Problem requirements >>
Will you quote all of the entries, word for word?

-- Opening Marker --

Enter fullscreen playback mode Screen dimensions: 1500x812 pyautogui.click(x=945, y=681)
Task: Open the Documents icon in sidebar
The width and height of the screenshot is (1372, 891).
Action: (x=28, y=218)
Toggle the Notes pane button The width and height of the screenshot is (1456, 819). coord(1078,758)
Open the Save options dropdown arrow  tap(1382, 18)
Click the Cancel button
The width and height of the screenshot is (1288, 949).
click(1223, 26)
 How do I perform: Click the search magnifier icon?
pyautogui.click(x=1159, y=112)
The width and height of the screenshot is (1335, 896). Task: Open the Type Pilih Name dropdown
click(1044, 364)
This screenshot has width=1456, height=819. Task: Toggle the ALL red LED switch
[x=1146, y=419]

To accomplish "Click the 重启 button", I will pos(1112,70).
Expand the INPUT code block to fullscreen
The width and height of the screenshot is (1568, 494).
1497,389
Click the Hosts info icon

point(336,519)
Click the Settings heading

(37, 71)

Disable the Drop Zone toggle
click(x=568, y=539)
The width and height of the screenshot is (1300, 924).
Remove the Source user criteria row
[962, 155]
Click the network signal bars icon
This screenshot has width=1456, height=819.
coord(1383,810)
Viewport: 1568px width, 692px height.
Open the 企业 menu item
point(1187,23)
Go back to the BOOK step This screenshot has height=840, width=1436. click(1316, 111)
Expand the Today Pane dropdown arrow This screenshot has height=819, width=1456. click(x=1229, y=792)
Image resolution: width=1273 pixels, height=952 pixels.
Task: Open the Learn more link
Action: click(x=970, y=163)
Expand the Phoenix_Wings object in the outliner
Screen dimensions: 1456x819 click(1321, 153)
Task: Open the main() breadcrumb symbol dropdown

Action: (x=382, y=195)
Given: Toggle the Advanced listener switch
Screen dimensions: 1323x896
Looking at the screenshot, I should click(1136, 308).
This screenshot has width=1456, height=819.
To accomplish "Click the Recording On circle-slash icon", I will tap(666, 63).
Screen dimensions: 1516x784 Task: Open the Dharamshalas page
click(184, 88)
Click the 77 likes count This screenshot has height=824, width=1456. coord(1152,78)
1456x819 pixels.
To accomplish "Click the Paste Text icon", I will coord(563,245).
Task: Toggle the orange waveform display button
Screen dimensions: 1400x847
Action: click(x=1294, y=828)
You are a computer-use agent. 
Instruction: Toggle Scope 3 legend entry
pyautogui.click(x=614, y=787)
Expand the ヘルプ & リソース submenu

-- Closing Marker --

Answer to the problem >>
Enter fullscreen playback mode Screen dimensions: 1500x812 pyautogui.click(x=945, y=681)
Task: Open the Documents icon in sidebar
The width and height of the screenshot is (1372, 891).
Action: (x=28, y=218)
Toggle the Notes pane button The width and height of the screenshot is (1456, 819). coord(1078,758)
Open the Save options dropdown arrow  tap(1382, 18)
Click the Cancel button
The width and height of the screenshot is (1288, 949).
click(1223, 26)
 How do I perform: Click the search magnifier icon?
pyautogui.click(x=1159, y=112)
The width and height of the screenshot is (1335, 896). Task: Open the Type Pilih Name dropdown
click(1044, 364)
This screenshot has width=1456, height=819. Task: Toggle the ALL red LED switch
[x=1146, y=419]

To accomplish "Click the 重启 button", I will pos(1112,70).
Expand the INPUT code block to fullscreen
The width and height of the screenshot is (1568, 494).
1497,389
Click the Hosts info icon

point(336,519)
Click the Settings heading

(37, 71)

Disable the Drop Zone toggle
click(x=568, y=539)
The width and height of the screenshot is (1300, 924).
Remove the Source user criteria row
[962, 155]
Click the network signal bars icon
This screenshot has width=1456, height=819.
coord(1383,810)
Viewport: 1568px width, 692px height.
Open the 企业 menu item
point(1187,23)
Go back to the BOOK step This screenshot has height=840, width=1436. click(1316, 111)
Expand the Today Pane dropdown arrow This screenshot has height=819, width=1456. click(x=1229, y=792)
Image resolution: width=1273 pixels, height=952 pixels.
Task: Open the Learn more link
Action: click(x=970, y=163)
Expand the Phoenix_Wings object in the outliner
Screen dimensions: 1456x819 click(1321, 153)
Task: Open the main() breadcrumb symbol dropdown

Action: (x=382, y=195)
Given: Toggle the Advanced listener switch
Screen dimensions: 1323x896
Looking at the screenshot, I should click(1136, 308).
This screenshot has width=1456, height=819.
To accomplish "Click the Recording On circle-slash icon", I will tap(666, 63).
Screen dimensions: 1516x784 Task: Open the Dharamshalas page
click(184, 88)
Click the 77 likes count This screenshot has height=824, width=1456. coord(1152,78)
1456x819 pixels.
To accomplish "Click the Paste Text icon", I will coord(563,245).
Task: Toggle the orange waveform display button
Screen dimensions: 1400x847
Action: click(x=1294, y=828)
You are a computer-use agent. 
Instruction: Toggle Scope 3 legend entry
pyautogui.click(x=614, y=787)
Expand the ヘルプ & リソース submenu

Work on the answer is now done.